As cardiac MR struggles to carve diagnostic turf, its utilization may be handicapped by a lack of information about patient outcomes and cost-effectiveness. "Even though MRI may give you better images and maybe even superior diagnostic capabilities, the question becomes 'How much more superior?' Does that extra ounce of superiority lead to better patient outcomes? We don't have that information right now," says Bonow.

Until those questions are answered, it will be difficult to determine where exactly MR fits relative to other modalities.

Overcoming obstacles

In addition to uncertainties about patient outcomes and cost-effectiveness, another obstacle standing in the way of wider cardiac MR utilization is its technical complexity. While it is relatively simple to manage the technical performance of a CT study, MRI has sophisticated sequencing that requires special training for technologists and physicians.

The Society of Cardiovascular Magnetic Resonance is aware of the knowledge gap, and is developing training sessions, as well as working to make cardiac MR imaging protocols simpler and faster.

Because MRI had been the exclusive domain of radiologists, the early stages of cardiac MR adoption were marred by turf wars between cardiologists and radiologists, with each specialty touting its unique knowledge base, says Scott D. Flamm, MD, section head of cardiovascular imaging at Cleveland Clinic, who adds that both specialties are needed to obtain the best result.
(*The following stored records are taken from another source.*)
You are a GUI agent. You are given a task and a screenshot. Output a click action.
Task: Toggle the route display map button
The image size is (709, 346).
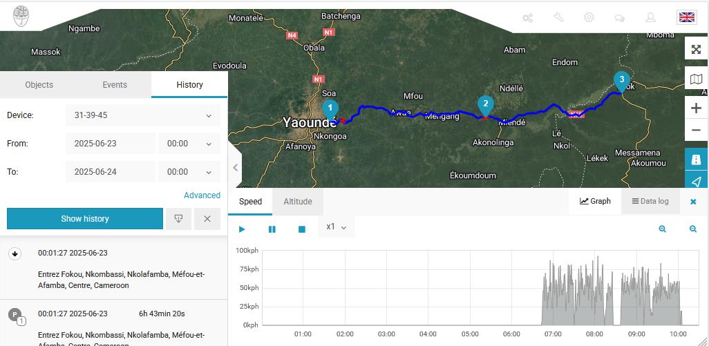tap(696, 159)
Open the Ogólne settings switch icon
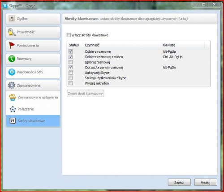 click(x=12, y=19)
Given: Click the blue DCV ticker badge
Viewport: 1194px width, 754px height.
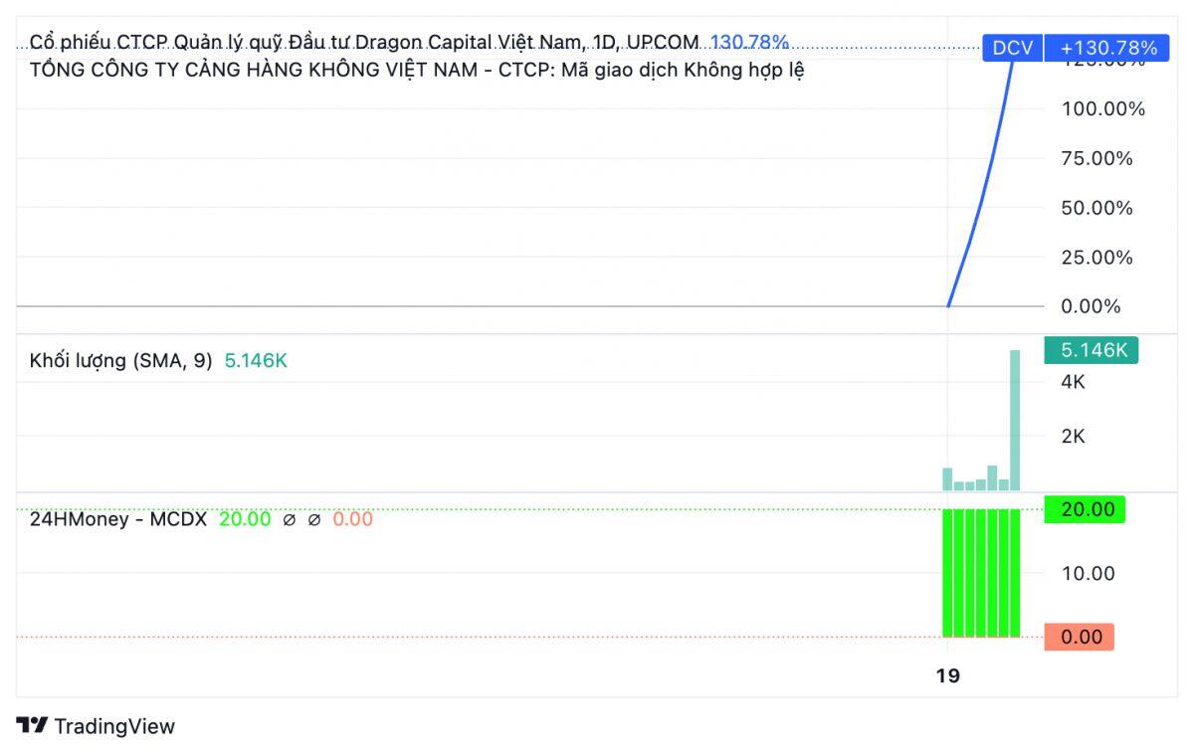Looking at the screenshot, I should click(1012, 46).
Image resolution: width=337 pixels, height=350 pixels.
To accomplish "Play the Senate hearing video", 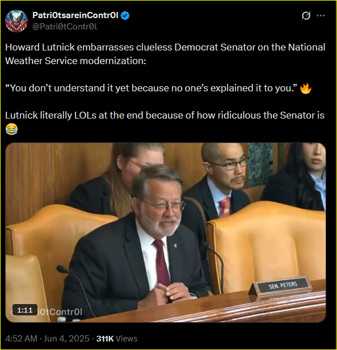I will pos(166,233).
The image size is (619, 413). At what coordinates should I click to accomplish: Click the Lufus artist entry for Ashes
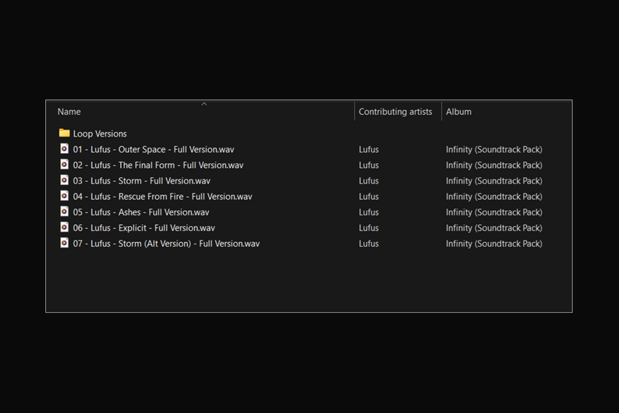[369, 212]
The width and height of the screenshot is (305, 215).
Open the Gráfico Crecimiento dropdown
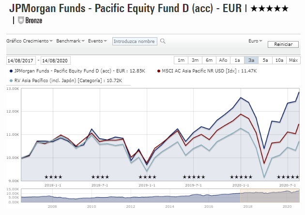pos(29,41)
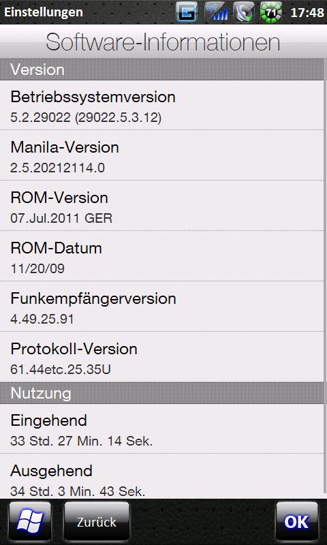Screen dimensions: 327x545
Task: Select the Manila-Version entry
Action: click(162, 155)
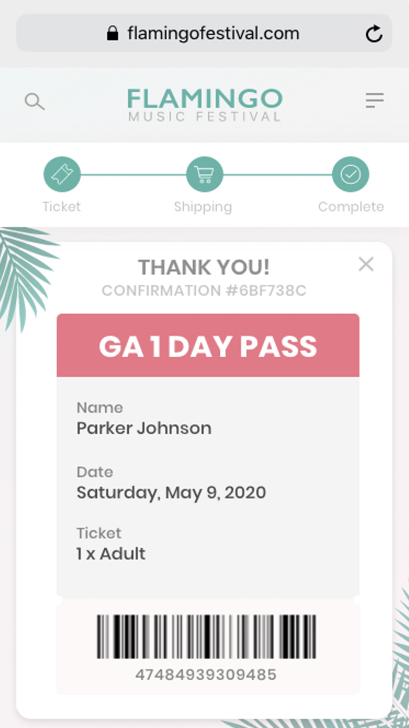The width and height of the screenshot is (409, 728).
Task: Click the Shipping cart step icon
Action: (205, 175)
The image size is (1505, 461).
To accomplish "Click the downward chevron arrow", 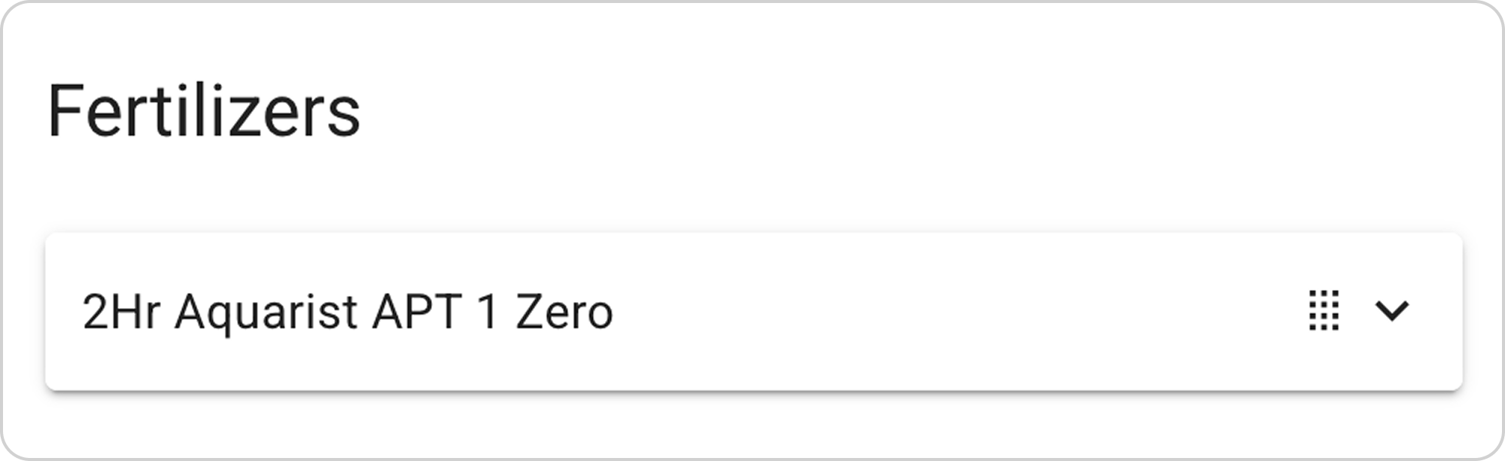I will (x=1391, y=310).
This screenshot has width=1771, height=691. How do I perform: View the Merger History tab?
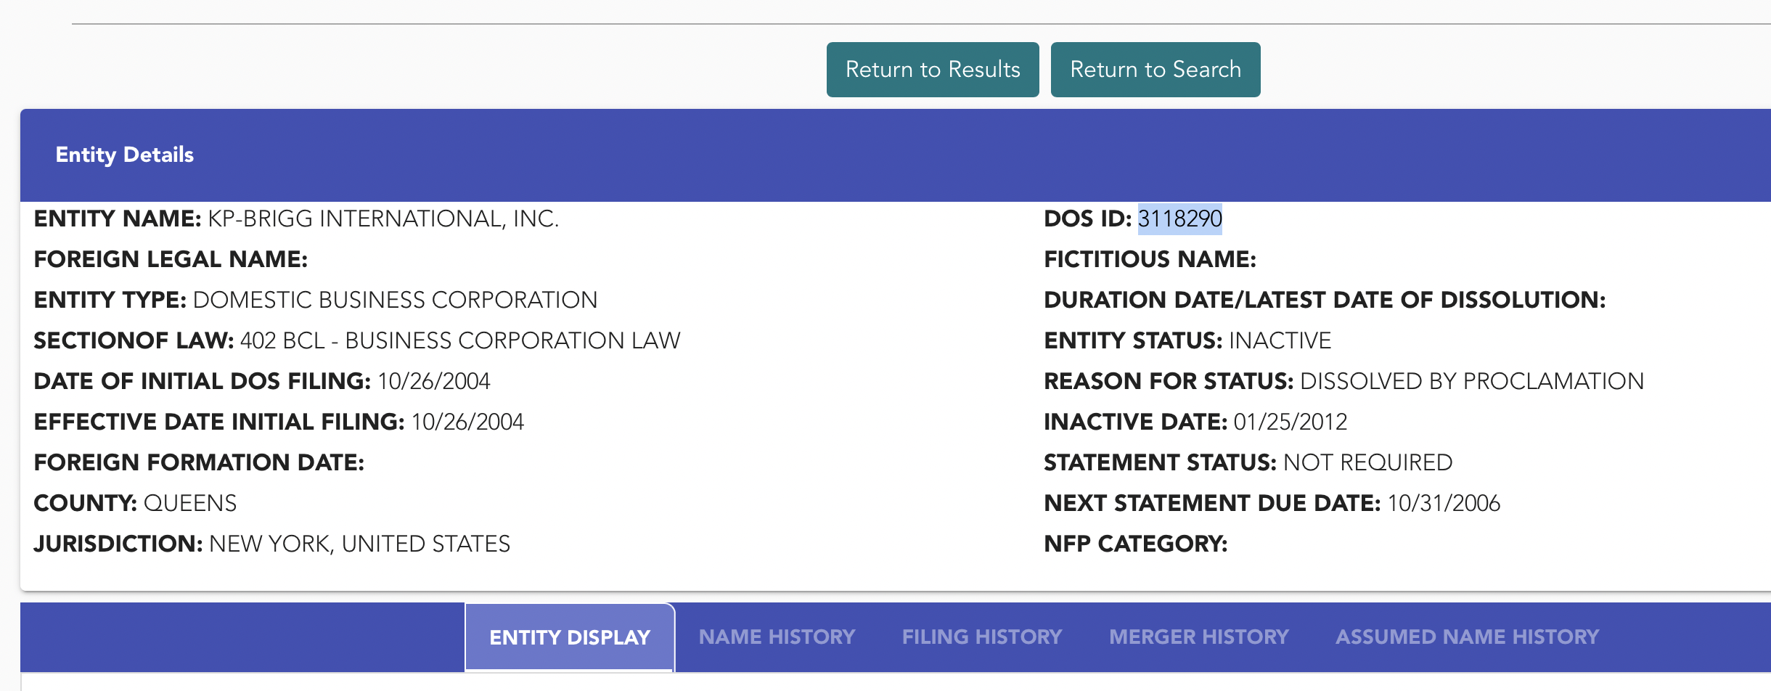tap(1198, 637)
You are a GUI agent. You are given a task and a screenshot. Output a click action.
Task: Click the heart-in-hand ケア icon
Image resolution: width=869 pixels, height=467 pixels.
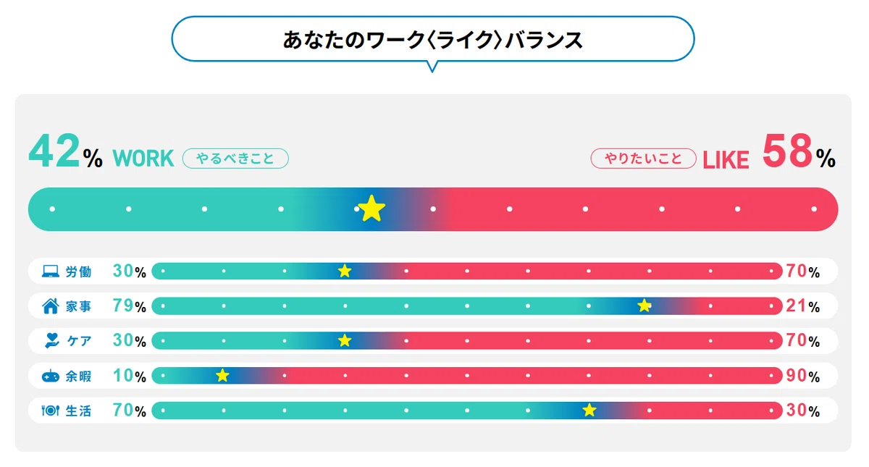point(51,340)
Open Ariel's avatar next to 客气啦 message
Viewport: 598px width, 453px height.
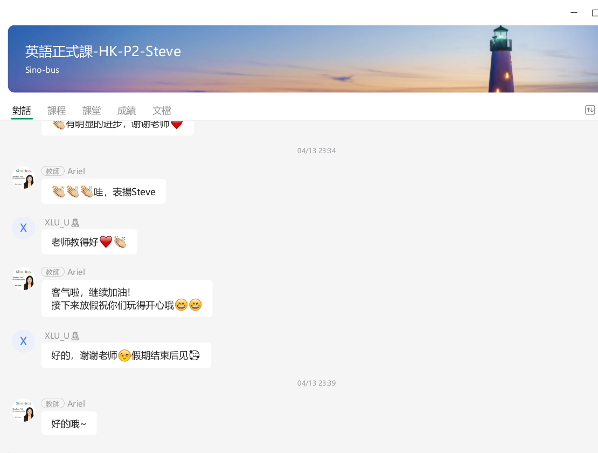23,278
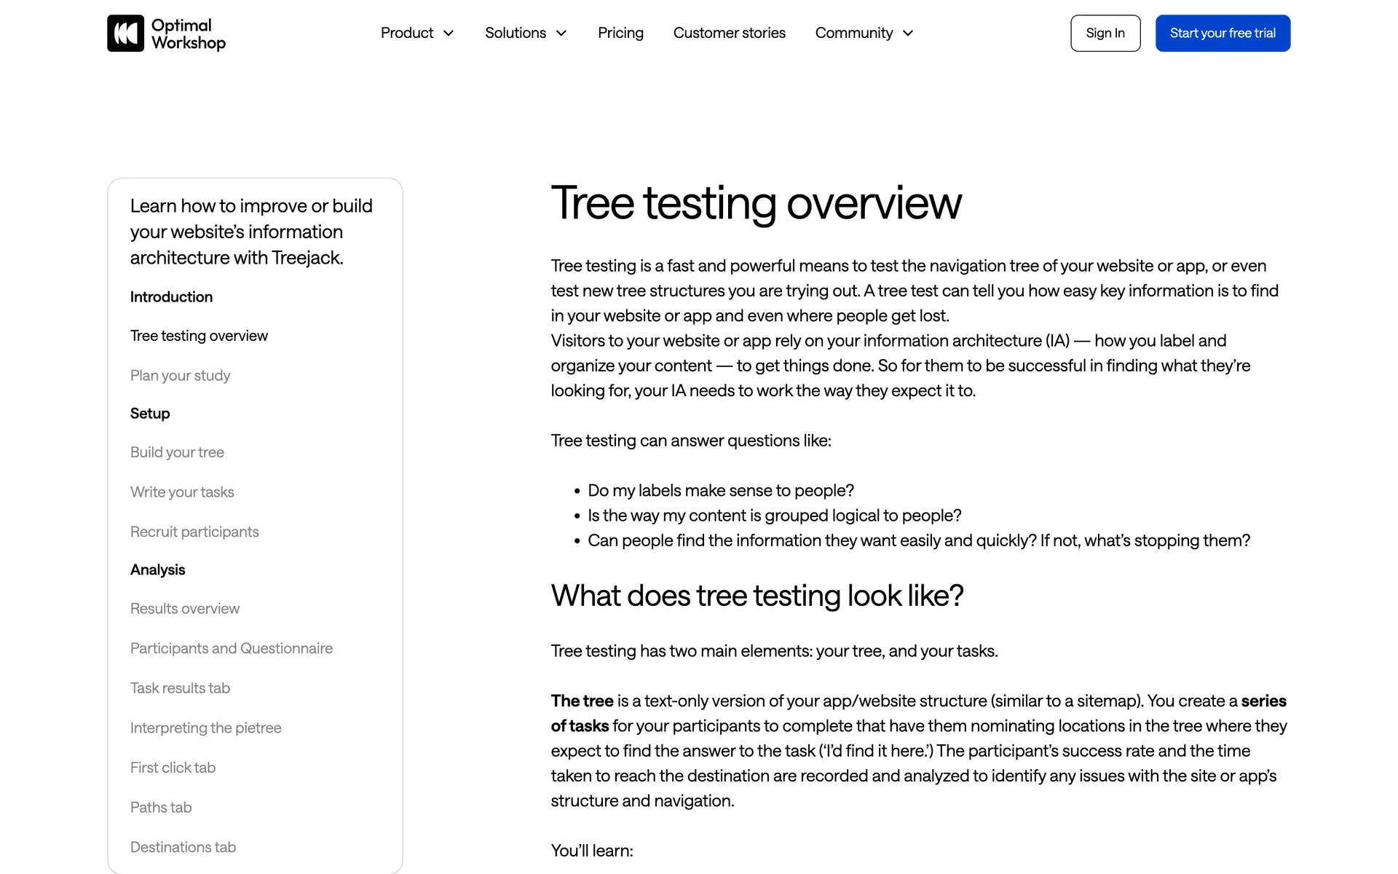This screenshot has width=1398, height=874.
Task: Open Tree testing overview sidebar link
Action: coord(199,336)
"There's a lot of technical expertise that radiologists possess, and there's a lot of clinical or physiologic expertise that cardiologists have," says Flamm. "In return, radiologists can be a tempering lever as gatekeepers to make sure we aren't imaging everyone for everything."

As cooperation between the specialties continues to develop, some facilities have found ways to maximize their complementary knowledge. At BWH, for example, cardiac MR studies are read by two cardiologists and one radiologist.

As turf wars die down and training becomes more accessible, the biggest opportunities for growth will come only as physicians become more comfortable with a different strategy. Many cardiologists are familiar with nuclear technology and own these systems, which contributes to the inertia, says Kwong. There are also reimbursement issues—particularly regarding patients with pacemakers or implantable cardioverter-defibrillators—that must be ironed out.

"When an established imaging modality exists and a new modality comes in second, the new modality has to face a higher level of criticism," says Kwong. "MR has proven itself to be a robust and uniquely useful technique for patient care and more physicians are using it, but [changing widespread practice patterns] takes a long time."